Em relação à sintaxe, teria sido, para Mendonça, menos acentuada a influência africana. Assim, os “fenômenos de maior importância seriam os de decalque, em que o negro traduziria suas idéias em português, partindo do seu modo de falar africano” (MENDONÇA, 1948, [1933], p. 128). Tomando como base Leite de Vasconcelos e Gonçalves Viana, defende que a diferença entre o português do Brasil e o de Portugal na colocação dos pronomes seria resultado da influência dos negros no Brasil; no entanto, a participação africana na posição dos pronomes seria de forma indireta.

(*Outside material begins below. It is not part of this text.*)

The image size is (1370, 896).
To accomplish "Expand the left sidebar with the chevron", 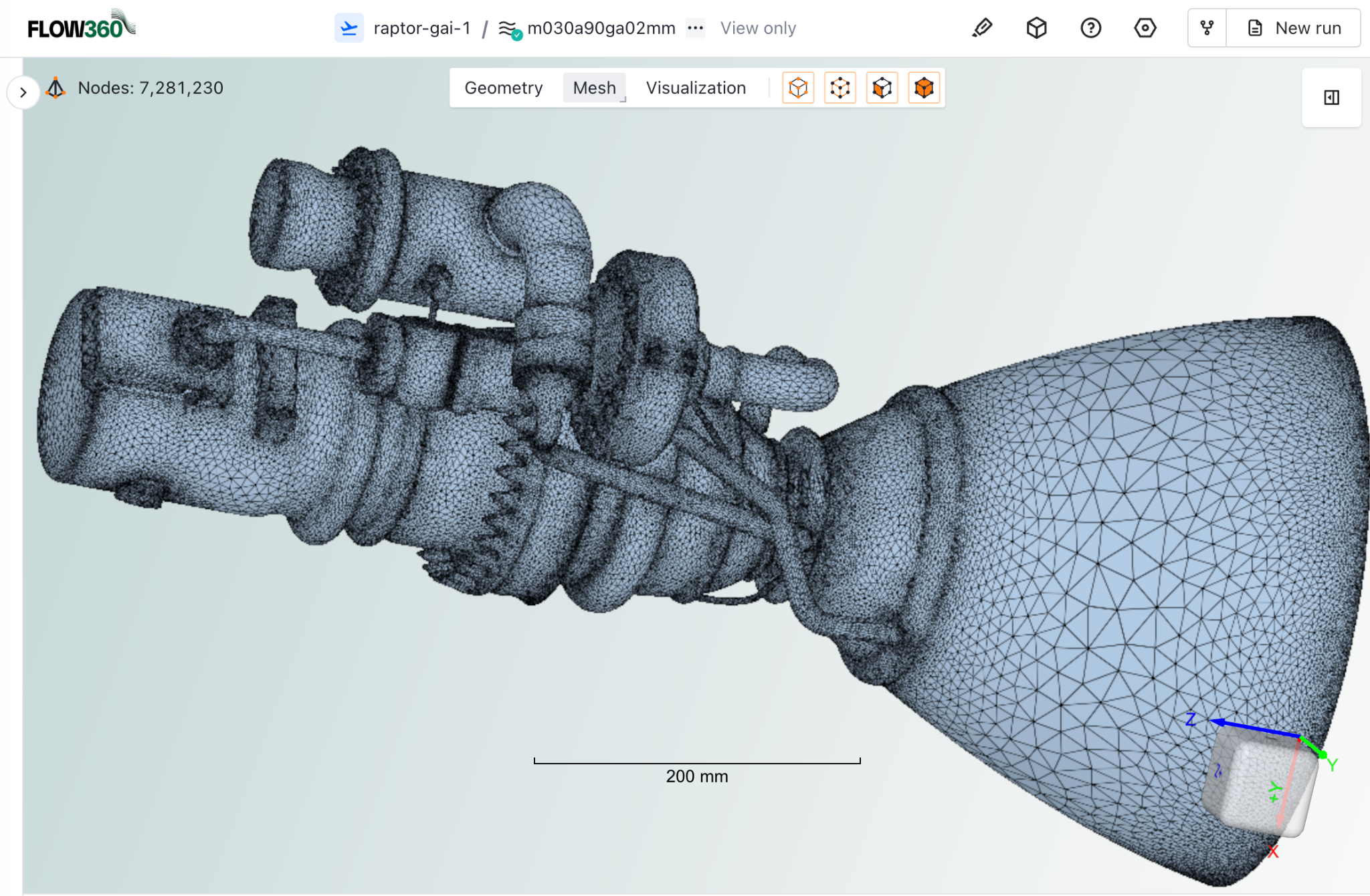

Mendonça, ao longo de seu estudo, demonstra que o africano deixou vários sinais nos “dialetos do interior” e, de forma geral, no português falado no Brasil, comparando-o com fenômenos ocorridos em crioulos de base portuguesa. Por fim, vale salientar que este estudioso participou da discussão sobre a formação do português popular brasileiro ao reconhecer a

contribuição africana como importante na constituição de nossa língua, além de apontar que tal contribuição pode ser observada nos dialetos populares.

Segundo Jacques Raimundo (1933; 1941), os escravos africanos, principalmente os do grupo banto, contribuíram para a ocorrência de alterações tanto na prosódia, quanto na morfologia e no arranjo da frase. Na verdade, para esse estudioso, algumas dessas mudanças teriam sido iniciadas pelos africanos e foram “(...) os de raça bântica os que ministraram a mais apreciável porção de palavras (...)” (RAIMUNDO, 1941, p. 82). Cita ainda que no ‘‘(...) Brasil, onde a escravaria se aumentou (...), a contribuição dos bantos avolumou-se, disputando a relevância com a dos tupis, mas os seus elementos, intrometidos ou tomados diretamente, apassivaram-se aos moldes do gênio da língua portuguesa” (RAIMUNDO, 1941, p. 82). De acordo com este estudioso, no Brasil, foi constituída pelos africanos uma linguagem própria, enriquecida pela língua indígena e misturada com a portuguesa.

Raimundo descreve uma série de termos de origem africana, muitos deles misturados com prefixos e sufixos portugueses, ou, nas palavras do autor; ‘‘(...) muitos termos surgiram de outros portugueses, que ele [o negro] viciava ou deturpava, ora multilando-os e interpolando-os de vogais, de acordo com a sua fonética (...), [formando] verdadeiros tipos de mulatismo, por enxerto ou cruzamento” (RAIMUNDO, 1941, p. 84), tais como: chibata (espada); fritangada (fritada + quimbundo Ku-Kanga, frigir); coxibar (Ku-Koxila); xingar (Ku-xinga) etc.

Desse modo, Raimundo destaca a contribuição lexical das línguas africanas ao português, centrando-se na descrição do vocabulário. Assim, distingue no português do Brasil 309 palavras como de origem africana, arrolando 132 topônimos. No âmbito desse trabalho, percebemos que Raimundo reconhece que a ‘‘mescla” entre as linguagens dos escravos africanos e a dos portugueses contribuíu para alterações nesta.